= 1935 British Guiana general election =

General elections were held in British Guiana on 3 September 1935.

==Electoral system==
The elections were held in accordance with the 1928 constitution, which established the Legislative Council, reducing the proportion of elected members and increasing the number of members appointed by the government.
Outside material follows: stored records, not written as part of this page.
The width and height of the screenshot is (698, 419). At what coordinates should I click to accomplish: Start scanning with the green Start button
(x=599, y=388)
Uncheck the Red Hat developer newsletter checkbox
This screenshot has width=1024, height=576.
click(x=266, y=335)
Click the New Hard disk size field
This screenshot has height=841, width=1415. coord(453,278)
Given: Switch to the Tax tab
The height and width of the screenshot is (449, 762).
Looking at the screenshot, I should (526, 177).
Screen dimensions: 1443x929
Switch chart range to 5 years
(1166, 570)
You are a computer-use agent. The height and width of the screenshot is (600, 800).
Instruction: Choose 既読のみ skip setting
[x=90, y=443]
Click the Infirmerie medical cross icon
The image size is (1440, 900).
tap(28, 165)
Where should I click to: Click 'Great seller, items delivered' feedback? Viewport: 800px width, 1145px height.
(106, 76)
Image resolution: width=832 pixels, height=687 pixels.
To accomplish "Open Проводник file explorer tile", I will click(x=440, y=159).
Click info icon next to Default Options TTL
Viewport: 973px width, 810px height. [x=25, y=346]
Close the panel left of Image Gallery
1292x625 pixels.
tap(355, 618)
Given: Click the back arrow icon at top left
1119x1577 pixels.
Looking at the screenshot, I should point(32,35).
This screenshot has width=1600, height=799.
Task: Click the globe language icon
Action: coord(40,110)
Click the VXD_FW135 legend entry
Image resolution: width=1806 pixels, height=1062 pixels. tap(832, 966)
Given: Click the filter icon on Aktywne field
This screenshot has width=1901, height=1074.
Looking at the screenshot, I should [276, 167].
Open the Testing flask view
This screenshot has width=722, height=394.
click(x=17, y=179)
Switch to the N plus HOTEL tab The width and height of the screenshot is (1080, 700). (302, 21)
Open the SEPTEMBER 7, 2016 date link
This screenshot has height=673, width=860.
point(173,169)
The 30-member Legislative Council consisted of the Governor, two ex-officio members, eight official members, five unofficial members and 14 members elected in single-member constituencies.

==Results==

| Constituency | Elected member |
| Berbice River | Joseph Eleazar |
| Central Demerara | John Ignatius De Aguiar |
| Demerara-Essequibo | Jung Bahadur Singh |
| Demerara River | Arthur George King |
| Eastern Berbice | Edward Alfred Luckhoo |
| Eastern Demerara | Hubert Chester Humphrys |
| Essequibo River | Alfred Railton Crum Ewing |
| Georgetown Central | Percy Claude Wight |
| Georgetown North | Frederick Jacob Seaford |
| Georgetown South | Joseph Gonsalves |
| New Amsterdam | Eustace Gordon Woolford |
| North Western District | Charles Ramkissoon Jacob |
| Western Berbice | Peer Bacchus |
| Western Essequibo | Sydney Howard Seymour |
Source: Parliament of Guyana Archived 2018-11-29 at the Wayback Machine

==Aftermath==
The first meeting of the newly elected Council was held on 15 October. As there were no elections until 1947, the elected Legislative Council became known as the "Long Parliament".